Another Argument in Favour of Software Patents

An online IPAustralia name search (excluding PCT applications, details of which are recorded by IPAustralia) today revealed 337 entries for "Microsoft". While we all know that this is a minor investment for a company like Microsoft, It is clearly only a matter of time before it enforces its patent rights.

Many in the Australian ICT industry do not place sufficient value on software patents. This is both short-sighted and dangerous. It is important to understand that according to our law, software patents are fully recognised and enforceable. Furthermore, for the purposes of litigation, patents are presumed valid and the onus is on a defendant to prove that the patent is invalid.
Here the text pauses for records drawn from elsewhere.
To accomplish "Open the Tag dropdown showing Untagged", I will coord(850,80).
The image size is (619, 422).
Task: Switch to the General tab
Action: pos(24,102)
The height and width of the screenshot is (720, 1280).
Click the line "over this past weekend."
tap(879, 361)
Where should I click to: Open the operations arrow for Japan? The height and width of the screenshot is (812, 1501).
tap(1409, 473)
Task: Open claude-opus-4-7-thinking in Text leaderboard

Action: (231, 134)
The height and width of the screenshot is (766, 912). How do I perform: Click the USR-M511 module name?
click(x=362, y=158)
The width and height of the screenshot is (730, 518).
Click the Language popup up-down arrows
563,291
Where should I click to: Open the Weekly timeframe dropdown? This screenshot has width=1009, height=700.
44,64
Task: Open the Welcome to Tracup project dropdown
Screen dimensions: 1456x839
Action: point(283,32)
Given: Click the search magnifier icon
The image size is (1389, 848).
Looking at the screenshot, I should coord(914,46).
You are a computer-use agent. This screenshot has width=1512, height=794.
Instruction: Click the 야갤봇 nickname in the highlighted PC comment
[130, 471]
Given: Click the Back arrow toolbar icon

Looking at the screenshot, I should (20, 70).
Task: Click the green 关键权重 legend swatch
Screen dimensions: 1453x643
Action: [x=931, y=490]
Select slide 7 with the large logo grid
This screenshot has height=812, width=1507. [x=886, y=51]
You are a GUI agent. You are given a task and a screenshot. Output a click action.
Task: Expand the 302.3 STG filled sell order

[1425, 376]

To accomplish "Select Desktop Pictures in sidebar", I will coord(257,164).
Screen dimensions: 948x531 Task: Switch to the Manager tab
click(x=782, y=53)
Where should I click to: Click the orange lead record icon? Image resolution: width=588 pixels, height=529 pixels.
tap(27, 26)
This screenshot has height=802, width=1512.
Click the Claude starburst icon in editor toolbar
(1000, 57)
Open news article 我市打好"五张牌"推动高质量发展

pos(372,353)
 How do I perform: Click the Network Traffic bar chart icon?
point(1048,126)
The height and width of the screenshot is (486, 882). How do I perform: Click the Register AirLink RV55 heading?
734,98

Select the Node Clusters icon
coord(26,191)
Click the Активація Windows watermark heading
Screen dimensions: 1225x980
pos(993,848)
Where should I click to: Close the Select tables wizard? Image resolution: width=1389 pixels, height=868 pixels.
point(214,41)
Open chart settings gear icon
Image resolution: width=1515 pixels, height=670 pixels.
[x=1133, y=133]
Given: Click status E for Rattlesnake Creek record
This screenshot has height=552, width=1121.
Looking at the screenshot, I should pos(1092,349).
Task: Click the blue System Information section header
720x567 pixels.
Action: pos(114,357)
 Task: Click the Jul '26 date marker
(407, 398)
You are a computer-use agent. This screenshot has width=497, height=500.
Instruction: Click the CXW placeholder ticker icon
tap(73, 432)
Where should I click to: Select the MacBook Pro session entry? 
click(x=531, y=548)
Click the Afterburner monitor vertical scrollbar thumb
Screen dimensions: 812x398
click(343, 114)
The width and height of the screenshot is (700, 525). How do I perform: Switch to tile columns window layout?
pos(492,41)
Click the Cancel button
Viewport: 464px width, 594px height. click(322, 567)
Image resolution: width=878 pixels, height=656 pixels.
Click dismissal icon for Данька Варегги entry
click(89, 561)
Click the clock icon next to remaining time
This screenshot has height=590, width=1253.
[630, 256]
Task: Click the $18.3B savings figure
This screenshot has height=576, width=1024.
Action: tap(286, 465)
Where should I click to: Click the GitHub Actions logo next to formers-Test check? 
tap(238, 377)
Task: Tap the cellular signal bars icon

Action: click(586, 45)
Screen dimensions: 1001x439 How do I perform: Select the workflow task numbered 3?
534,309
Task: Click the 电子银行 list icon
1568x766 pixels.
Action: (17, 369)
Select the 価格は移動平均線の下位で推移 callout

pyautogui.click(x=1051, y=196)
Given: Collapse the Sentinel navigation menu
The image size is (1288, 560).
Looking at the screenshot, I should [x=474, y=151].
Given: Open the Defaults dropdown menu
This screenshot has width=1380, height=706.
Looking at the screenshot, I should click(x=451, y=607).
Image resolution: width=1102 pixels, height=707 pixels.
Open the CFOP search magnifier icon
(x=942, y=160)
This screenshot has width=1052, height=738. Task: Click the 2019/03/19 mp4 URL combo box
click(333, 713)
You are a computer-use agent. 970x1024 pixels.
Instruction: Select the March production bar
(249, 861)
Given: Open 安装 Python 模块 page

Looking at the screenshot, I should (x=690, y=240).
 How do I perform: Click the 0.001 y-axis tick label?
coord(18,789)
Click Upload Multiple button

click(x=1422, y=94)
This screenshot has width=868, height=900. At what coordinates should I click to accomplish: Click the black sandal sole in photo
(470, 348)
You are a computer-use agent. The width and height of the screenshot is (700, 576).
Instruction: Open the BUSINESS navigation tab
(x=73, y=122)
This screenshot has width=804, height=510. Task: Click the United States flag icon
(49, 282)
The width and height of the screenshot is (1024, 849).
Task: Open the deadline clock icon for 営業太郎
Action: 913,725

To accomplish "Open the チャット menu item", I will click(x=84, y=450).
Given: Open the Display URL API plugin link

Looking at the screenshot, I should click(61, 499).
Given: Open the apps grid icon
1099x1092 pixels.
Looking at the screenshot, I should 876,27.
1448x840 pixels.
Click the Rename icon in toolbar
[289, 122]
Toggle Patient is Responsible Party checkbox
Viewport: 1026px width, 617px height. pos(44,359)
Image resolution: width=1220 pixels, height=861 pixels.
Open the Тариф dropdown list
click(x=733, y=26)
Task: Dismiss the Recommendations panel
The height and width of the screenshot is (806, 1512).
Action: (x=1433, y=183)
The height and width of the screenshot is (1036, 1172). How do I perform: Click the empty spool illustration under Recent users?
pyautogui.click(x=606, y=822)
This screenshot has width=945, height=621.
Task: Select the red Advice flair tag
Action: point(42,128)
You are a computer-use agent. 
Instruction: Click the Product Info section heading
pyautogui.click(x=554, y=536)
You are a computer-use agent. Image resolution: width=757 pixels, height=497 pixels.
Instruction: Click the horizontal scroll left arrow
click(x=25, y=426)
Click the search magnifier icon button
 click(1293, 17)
Those practitioners who have experience with software patents will agree that such an onus could be extremely difficult and expensive to discharge.

Most Australian investors are beginning to rely on patents for some degree of comfort. However, apart from the obvious reasons associated with the ability to protect their investment, there are other, perhaps even more significant reasons. These relate to identification of the intellectual property.

An effective agreement must define the intellectual property. Without a patent application, a software product can usually only be defined as a set of instructions stored on computer readable media. It follows that there is no inherent breadth in the definition. This can limit the effectiveness of an agreement. In other words, it may be impossible to expand the reach of a license agreement beyond a reference to a particular set of instructions. On the other hand, if a software product is defined in a patent application, then the license agreement can refer to the patent application and automatically cover a broad definition of the software product.

Software producers in Australia need to stake their claim. Software is an ever-developing field. However, Bazpat is certain that there will come a time when our industry will start clashing with organisations such as Microsoft. Without a patch of patent land, the results of such a clash could be catastrophic.


  1. Barry,

    You've no doubt heard of "Brain Drain", what we have here is what I call the "Rights Drain".

    Unfortunately the sad reality is that overseas filings are very lucrative and most Aussie firms are fat cats as a result, whereas supporting local creators to get IP savvy and hook up to patents and other rights, is currently more the social work end of IP.

    Working on this side of the fence is literally one CEO at a time, and feels rather like banging one's head on the wall.

    But if we don't train our business leaders that IP is in fact the ESSENTIAL business discipline they will cry all the way to bankruptcy.

    You and I are tooting it to the valley, my friend.